The FBI said in a statement that the deadly explosion near the New York-Canadian border has been referred to Niagara Falls police as a traffic investigation. Officials said that no explosives or any connections to terrorism were found regarding the fiery incident in which two people in the car were killed on the Rainbow Bridge (which leads into and out of Canada at Niagara Falls). The explosion occurred on one of the busiest travel days in the U.S. as people across the country hit the road for Thanksgiving.

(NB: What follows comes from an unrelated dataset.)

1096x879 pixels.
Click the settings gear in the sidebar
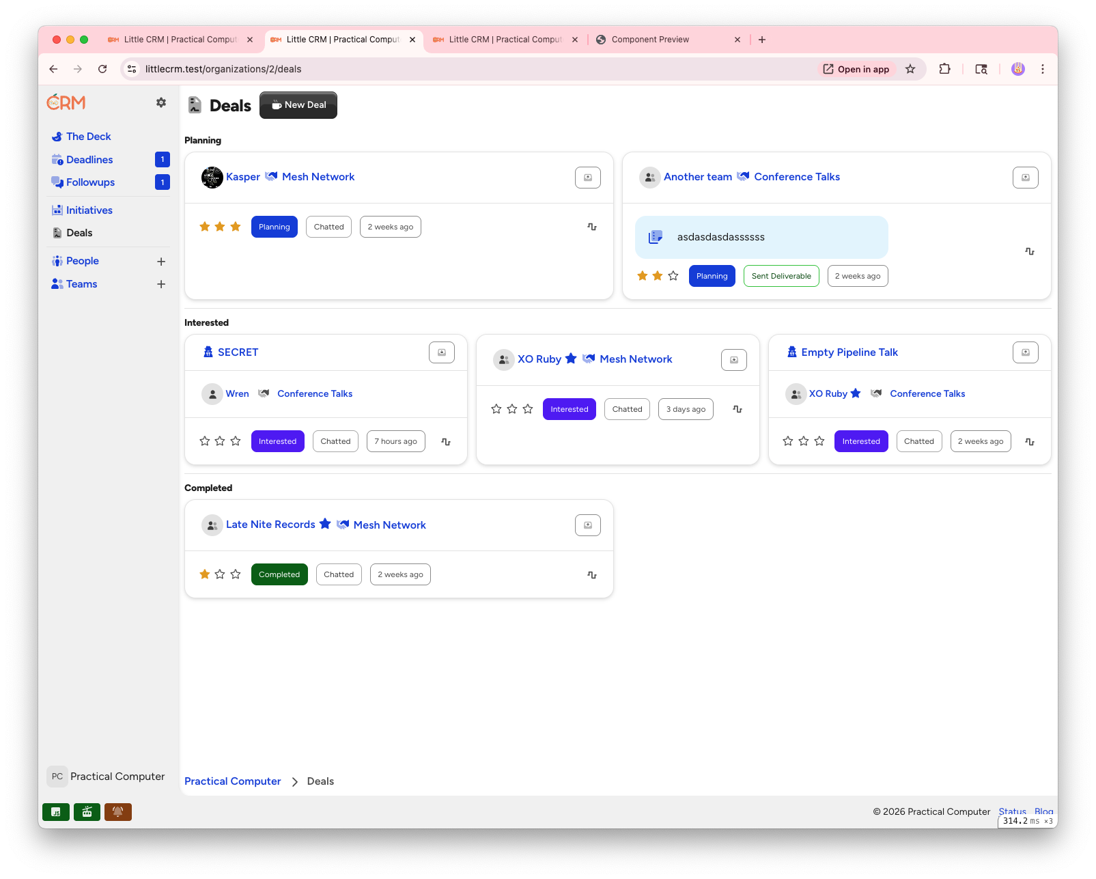[161, 102]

The White House and the Department of Homeland Security closely monitored the situation, saying they were in touch with Canadian counterparts. The FBI in Buffalo NY said in a statement: “A search of the scene revealed no explosive materials, and no terrorism nexus was identified. The matter has been turned over to the Niagara Falls Police Department as a traffic investigation.”
At a news conference, New York, Gov. Kathy Hochul said that one of the people killed was from western NY, and in a statement on Thursday morning, the Niagara Falls Police Department said the identity of those involved is pending notification of relatives. A Customs and Border Protection employee suffered minor injuries and was treated at and released from a hospital, a law enforcement official said.

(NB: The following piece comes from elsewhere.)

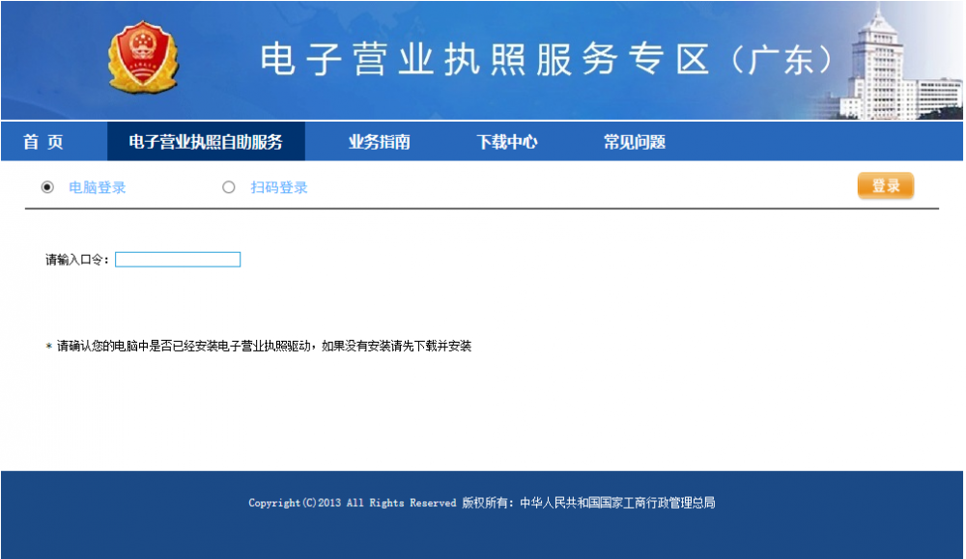Click the driver installation notice text
The width and height of the screenshot is (966, 559).
coord(264,346)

Niagara Falls police also thanked local business partners, including the Seneca Niagara Resort and Casino, for their assistance in the investigation. According to a statement from the casino, the car stopped there for “a matter of minutes shortly before the crash occurred.”

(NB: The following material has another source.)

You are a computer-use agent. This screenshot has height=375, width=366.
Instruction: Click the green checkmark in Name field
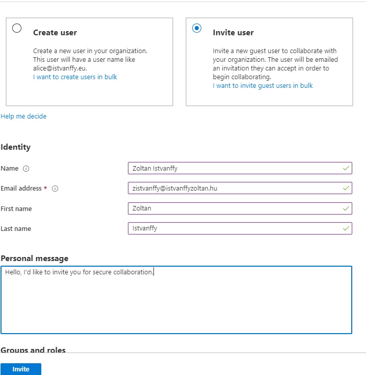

Officials have said that the vehicle involved in the incident was traveling at a high rate of speed on the U.S. side of the border when it crashed, caught fire and exploded – contrary to some early reports that it had come from Canada. Governor Hochul said she has seen video of the car, which was going at an “extraordinarily high rate of speed” before it went airborne, crashing into a median and striking a border crossing booth. She stressed at the Wednesday evening news conference that there were no indications of terrorism.